Я нервно листаю свою тетрадь на кольцах и пытаюсь отыскать правильную формулу. Из-за миссис Мейзлиш на меня теперь смотрит весь класс: она показательно ждет, пока я с собой справлюсь. Я чувствую, как щеки заливает краска. Кажется, сейчас мы изучаем брохес66, и у меня точно где-то тут есть «Сборник стандартных благословений». Отыскав правильное место, я демонстрирую свою находку, и миссис Мейзлиш едва заметно утвердительно кивает.
– Как благословляем клубнику? – спрашивает миссис Мейзлиш на идише нараспев, все еще стоя перед моей партой.
– Борэ при ха-адама67, – поет класс в унисон. Я тихо подпеваю вполголоса, чтобы она меня услышала и поскорее ушла обратно в середину класса, чтобы мне не приходилось смотреть на ее подбородок, заросший темным пушком.
После перемены наступает очередь лекции о приличиях. Миссис Мейзлиш продолжает историю о Рахили, святой жене рабби Акивы, с того места, на котором мы остановились, и весь класс увлеченно ее слушает. Она талантливая рассказчица, миссис Мейзлиш, а ее низкий баритон, которым она играет с ритмом рассказа, не дает слушателю заскучать. Она всегда делает паузы на лучших моментах истории, чтобы заправить пару выбившихся волосков в косу или снять невидимую ворсинку со своей юбки, и напряжение нарастает, и девочки взволнованно ждут продолжения разинув рты.

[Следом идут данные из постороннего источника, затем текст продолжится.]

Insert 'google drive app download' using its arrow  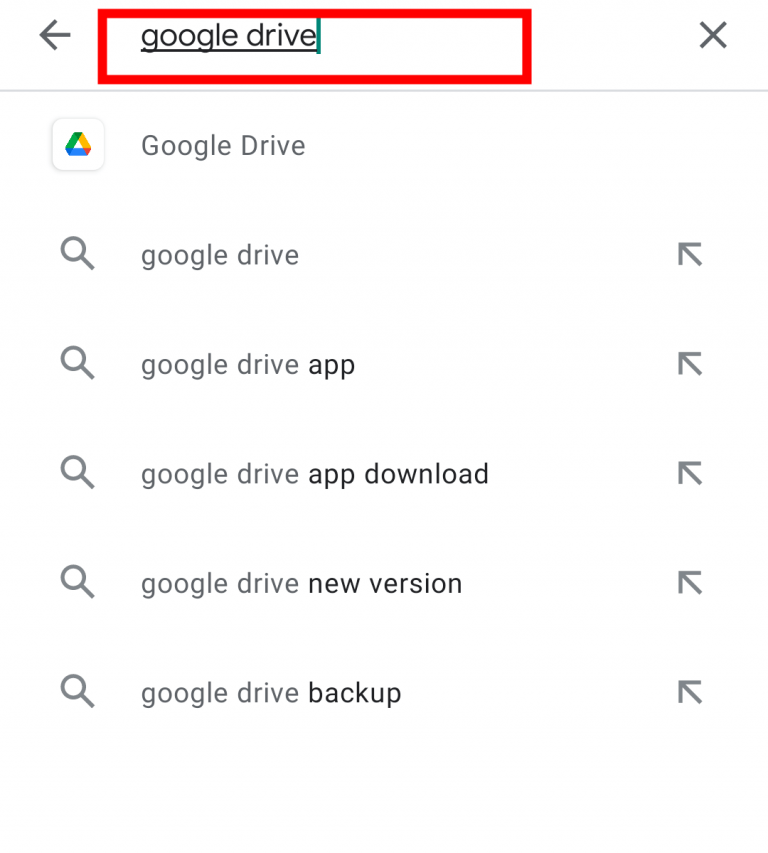coord(688,473)
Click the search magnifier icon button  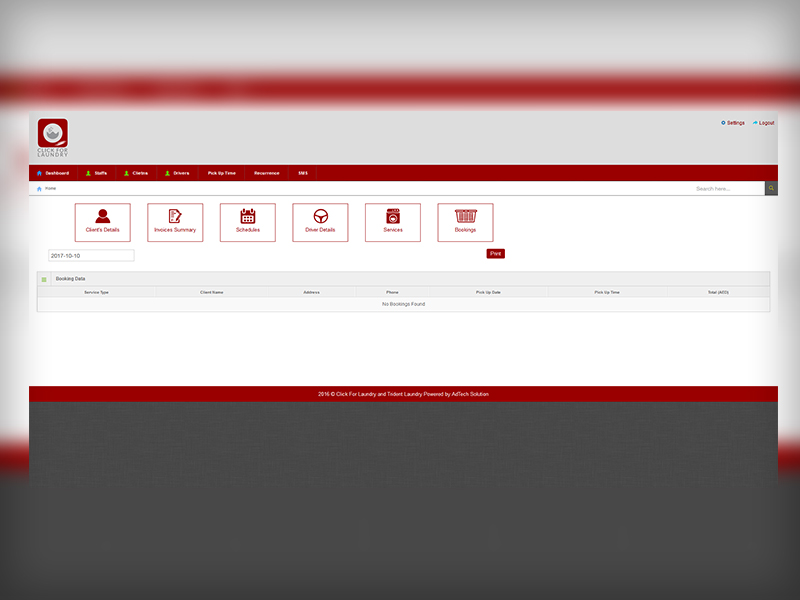pyautogui.click(x=771, y=188)
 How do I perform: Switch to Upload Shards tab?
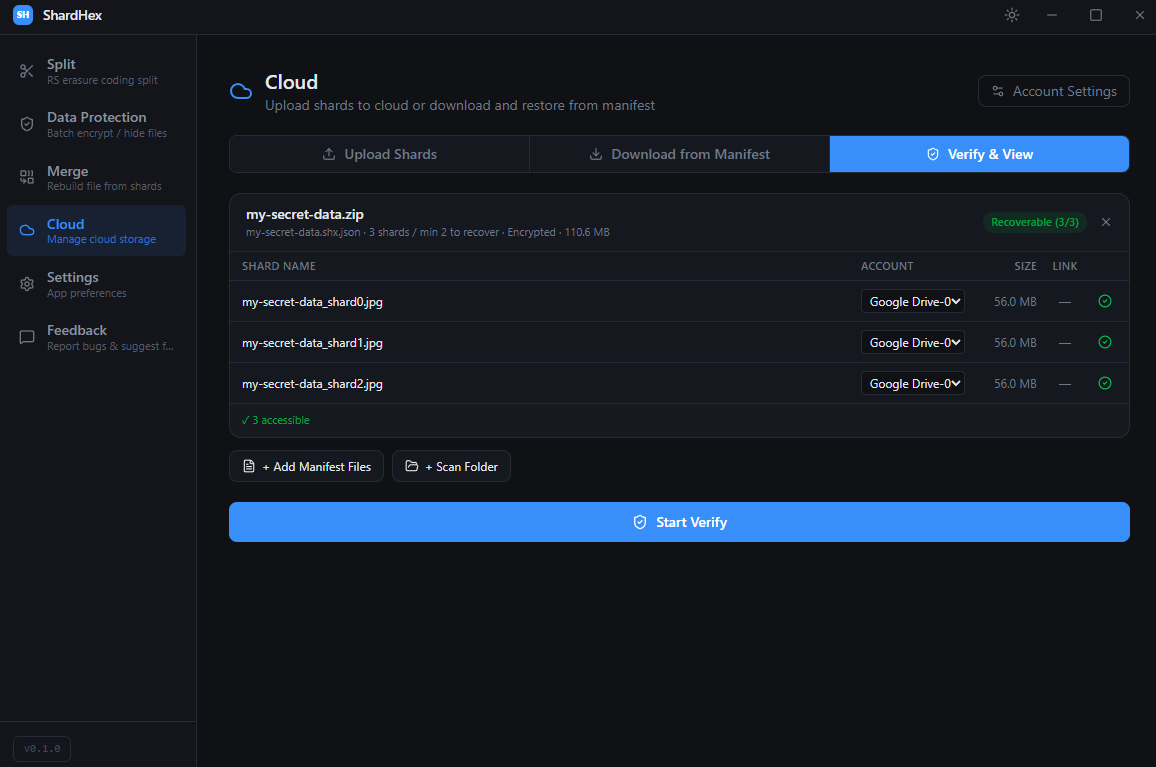pos(379,154)
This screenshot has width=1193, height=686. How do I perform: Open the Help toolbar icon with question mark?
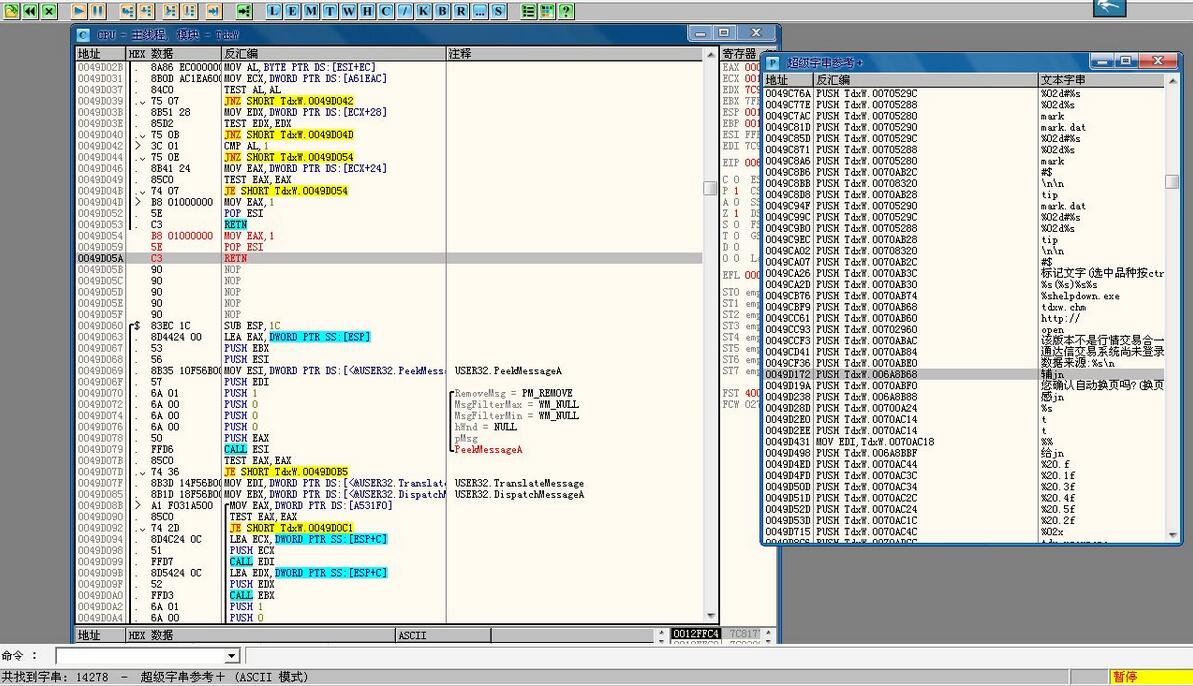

– Не только поистине праведной женщиной была Рахиль, жена Акивы, но еще и исключительно благонравной, до такой степени, что, – тут миссис Мейзлиш делает эффектную паузу, – однажды приколола юбку булавками к собственным икрам, чтобы та не поднималась на ветру и не открывала ее колени.
Меня передергивает, когда я это слышу. Перед глазами рисуются проткнутые женские икры, и в моем воображении эти проколы происходят снова и снова, и всякий раз в этой картинке все больше крови, разорванных мышц, исполосованной кожи. Неужели Бог хотел от Рахили именно этого? Чтобы она изуродовала себя, лишь бы только никто краем глаза не заметил ее колени?
Миссис Мейзлиш пишет на доске слово ЭРВА68 большими печатными буквами.
– Словом эрва обозначают любую часть женского тела, которую следует закрывать, начиная с ключиц и заканчивая запястьями и коленями. Мужчинам предписано покинуть помещение, где присутствует обнаженная эрва. Ни молитвы, ни благословения нельзя произносить, пока в поле зрения есть эрва. Понимаете, девочки, – провозглашает миссис Мейзлиш, – как легко попасть в категорию хоте умате эс харабим – стать грешницей, вынуждающей грешить других, худшей из грешниц, всего лишь отказавшись придерживаться высочайших правил приличий? Всякий раз, когда мужчина замечает ту часть вашего тела, которую Тора велит прикрывать, он грешит. Но что еще хуже – это вы вынуждаете его грешить. Это вы понесете наказание за его грех в Судный день.
Когда звенит звонок – сигнал свободы, моя сумка с учебниками уже собрана и наготове, а куртка в руке. Как только учительница нас отпускает, я вылетаю из класса, надеясь успеть спуститься хотя бы до второго этажа, прежде чем на лестнице случится столпотворение. Я уверенно сбегаю по первым двум пролетам, но притормаживаю на повороте ко второму этажу, откуда вытекают группки галдящих учениц, и пытаюсь пробиться сквозь давку на лестнице. Мне приходится медленно ступать со ступеньки на ступеньку, дожидаясь, пока спустятся другие девочки, которые никуда не торопятся. Кажется, что на преодоление последних двух пролетов уходит вечность, и мне почти нечем дышать, пока я наконец не вырываюсь из лестничной толчеи на первый этаж, где зигзагами пробираюсь между кучками первоклашек к выходу. Я прокладываю прямой путь по двору, окруженному высокими кирпичными стенами с колючей проволокой поверху, сбегаю по широким каменным ступеням и бросаю последний взгляд на безголовых горгулий, восседающих на башенках ветшающего здания.
Свежий весенний воздух будоражит меня, пока я, громко шлепая туфлями по тротуару, мчусь по Марси-авеню, оставляя позади неспешно текущую толпу. Я хочу успеть домой первой. Улицы запружены школьницами в складчатых юбках, переполняющими тротуар и стекающими на обочину. Машины гудят, медленно проезжая мимо. Я чувствую, как рубашка врезается мне в шею, расстегиваю верхнюю пуговку и с глубоким вдохом расслабляю воротничок. Вокруг нет ни одного мужчины – не сейчас, не в это время, когда вся улица принадлежит мне, и только мне одной.